**** INFORMATION PROVIDED
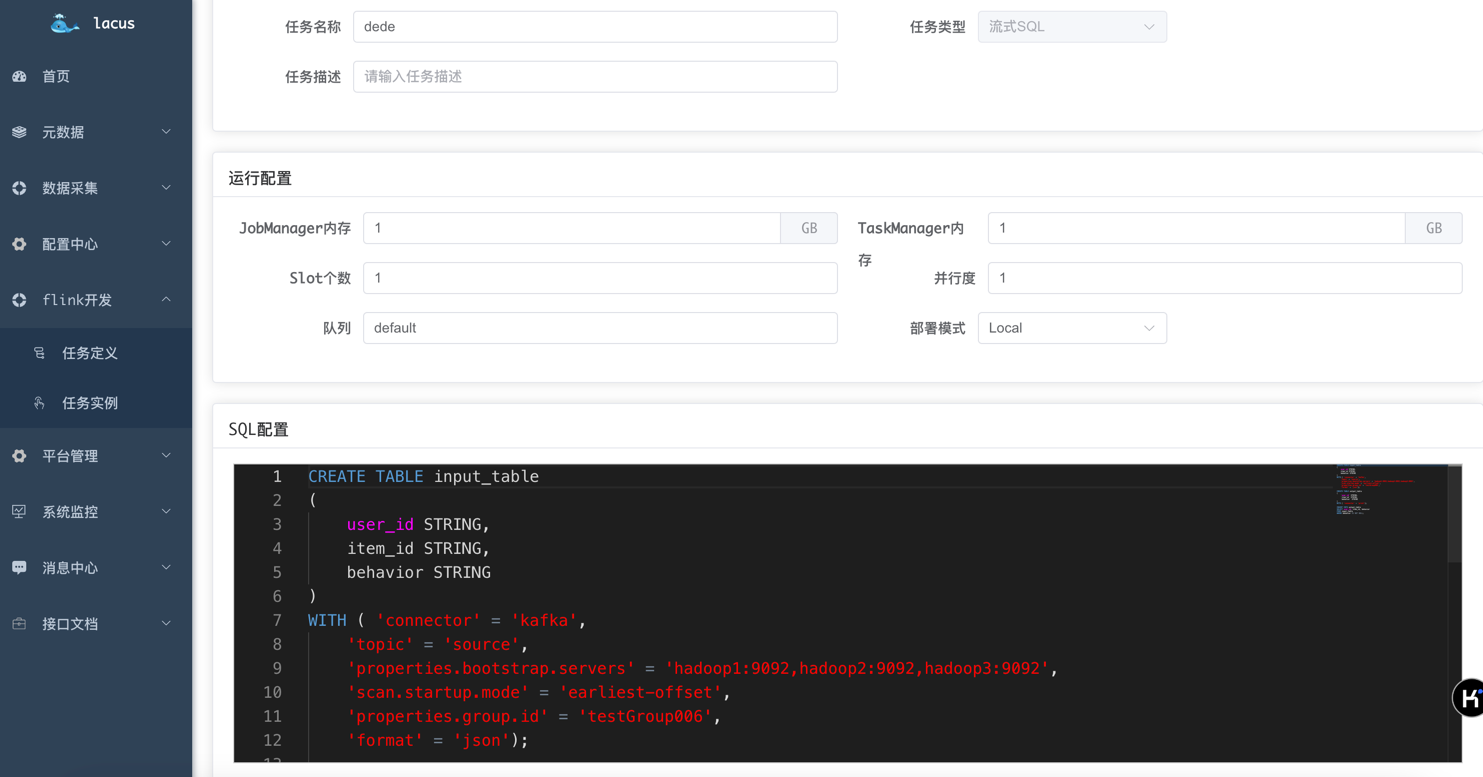The width and height of the screenshot is (1483, 777).
Task: Open the 部署模式 Local dropdown
Action: 1071,328

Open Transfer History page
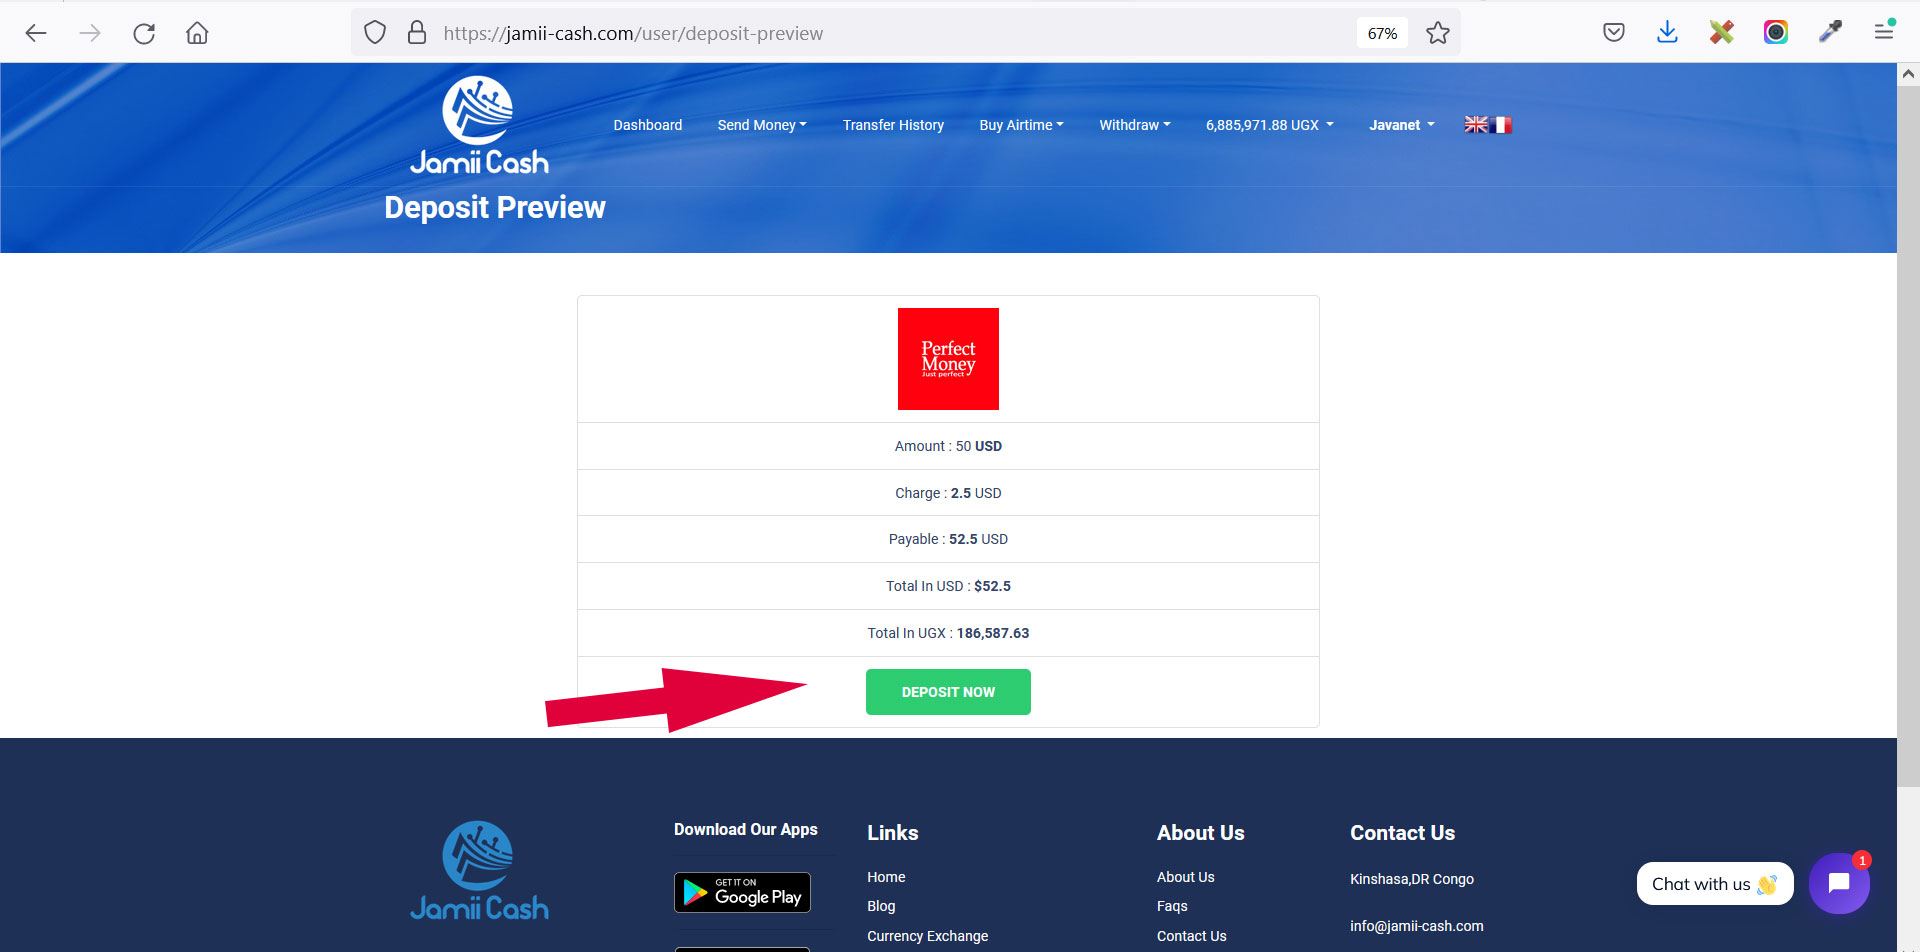point(893,125)
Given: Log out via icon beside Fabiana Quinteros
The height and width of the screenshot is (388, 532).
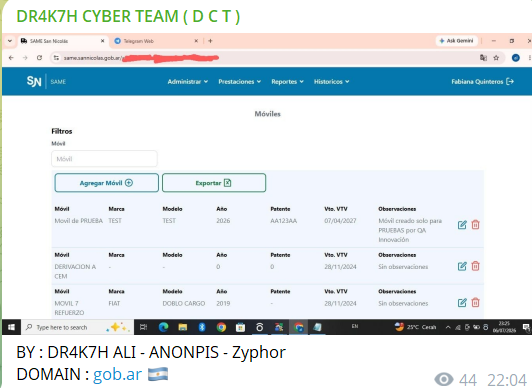Looking at the screenshot, I should 510,81.
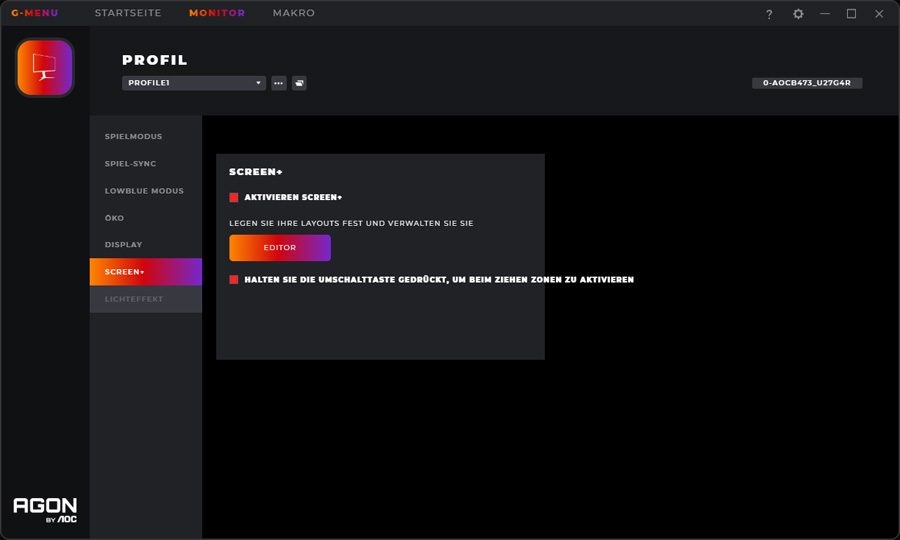This screenshot has width=900, height=540.
Task: Click the help question mark icon
Action: point(769,14)
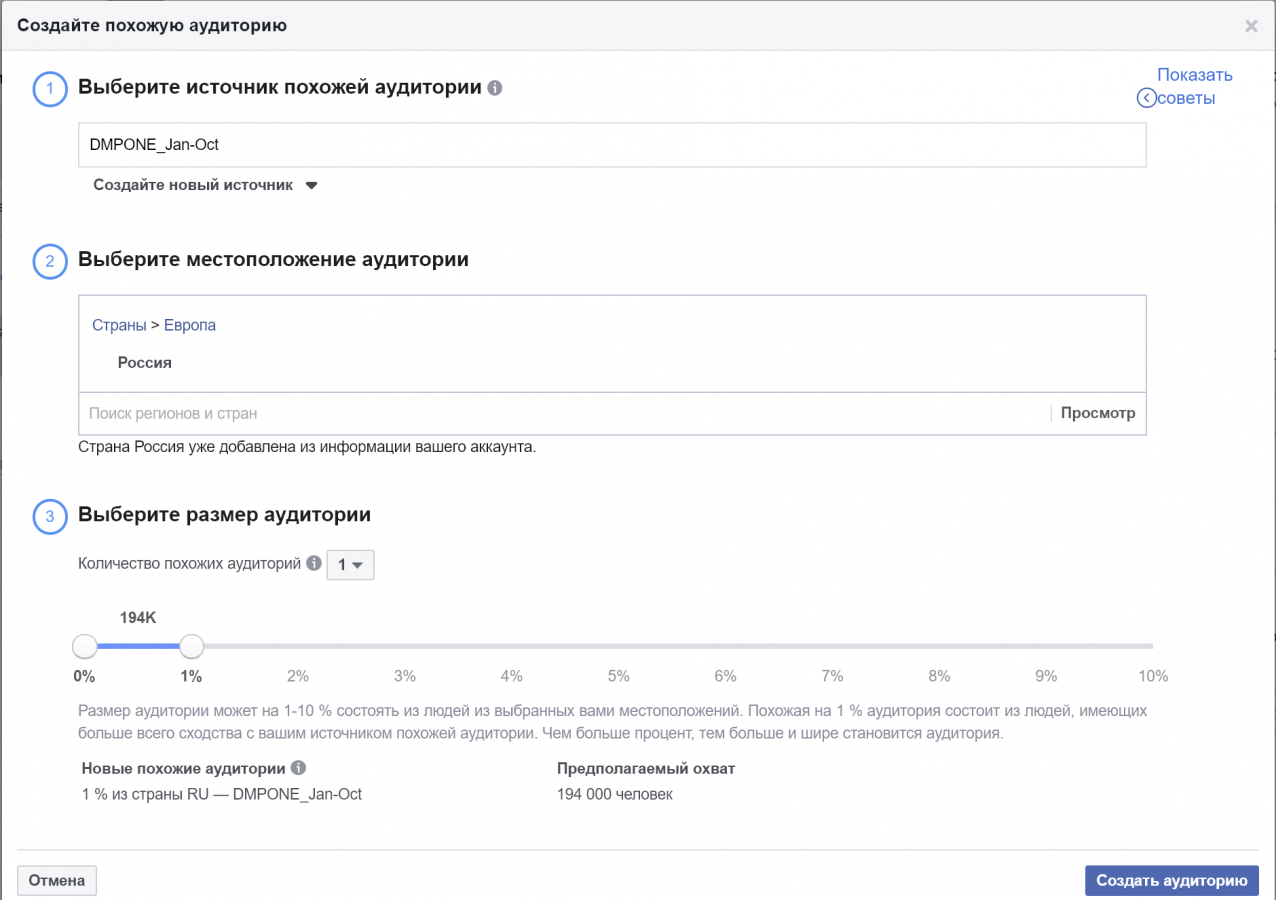Click the circled arrow tips icon
This screenshot has height=900, width=1276.
pyautogui.click(x=1146, y=98)
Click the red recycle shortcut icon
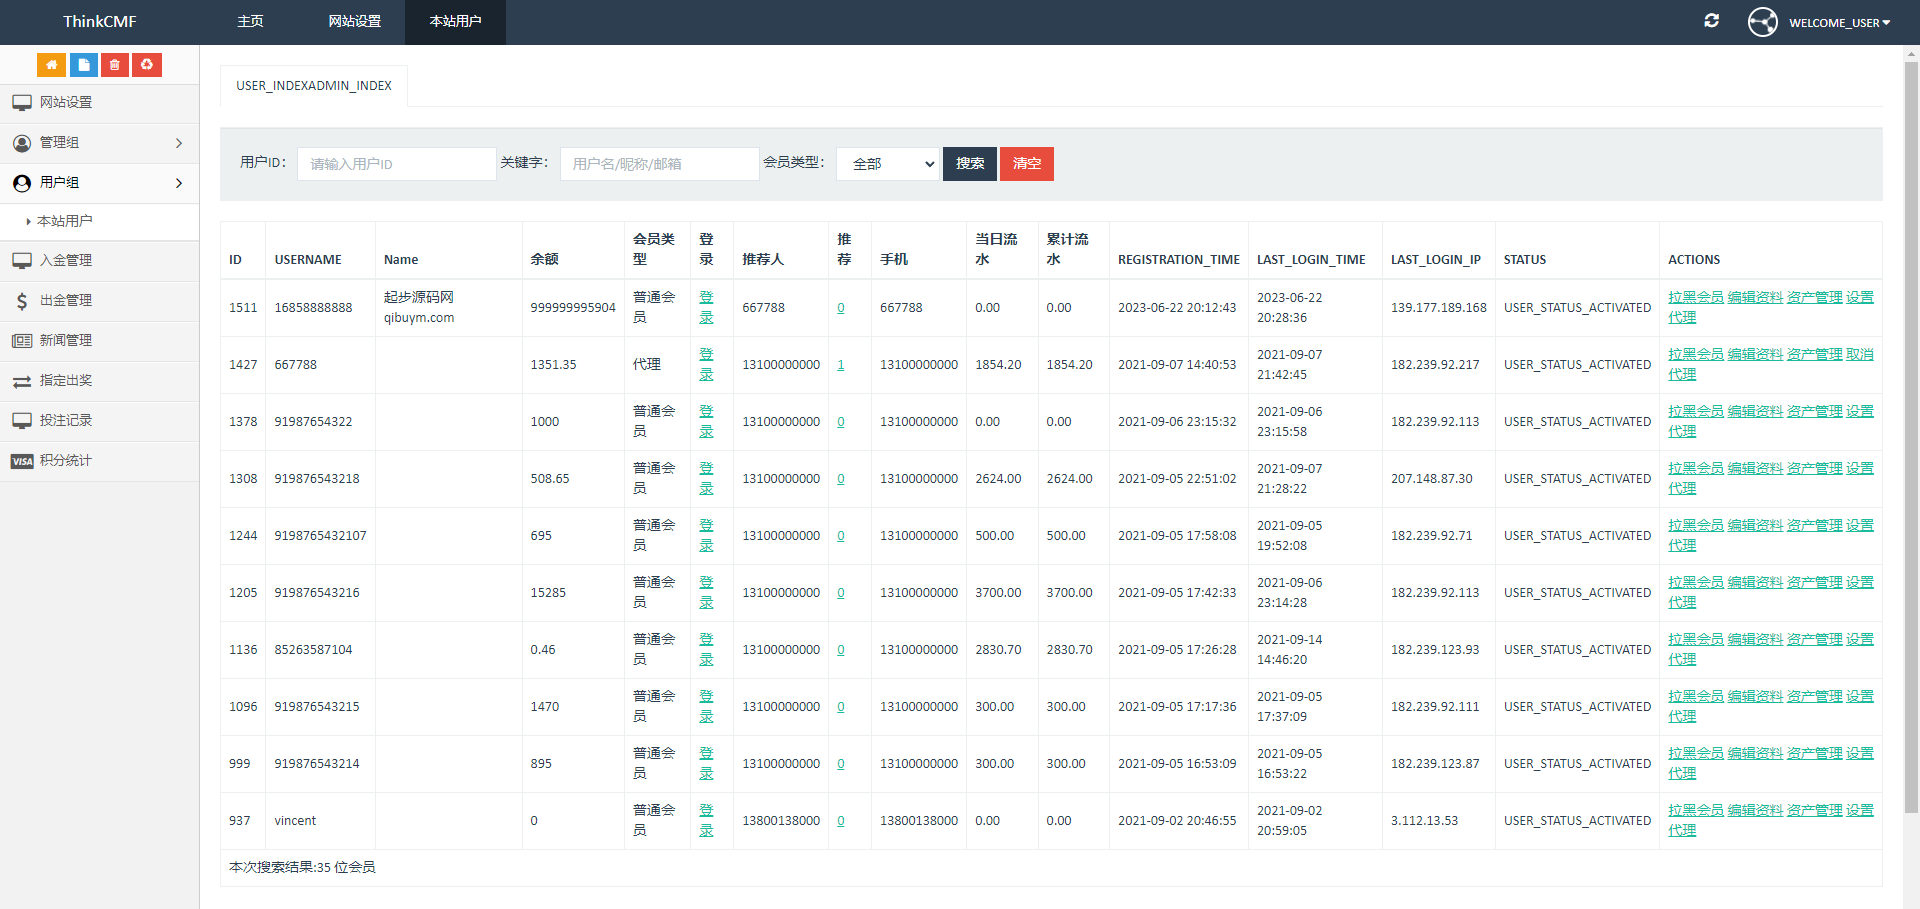1920x909 pixels. point(147,65)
********
ACTIVITY - Produce an exact copy of only those lines that run from the line with "Given: Log out" to the final line of the records, including both; exclude images.

OUTPUT OF THE EXERCISE -
Given: Log out via icon beside Fabiana Quinteros
The height and width of the screenshot is (388, 532).
Looking at the screenshot, I should 510,81.
This screenshot has width=900, height=540.
Task: Click the help question mark icon
Action: point(769,14)
Click the circled arrow tips icon
This screenshot has height=900, width=1276.
pyautogui.click(x=1146, y=98)
Click the red recycle shortcut icon
1920x909 pixels. point(147,65)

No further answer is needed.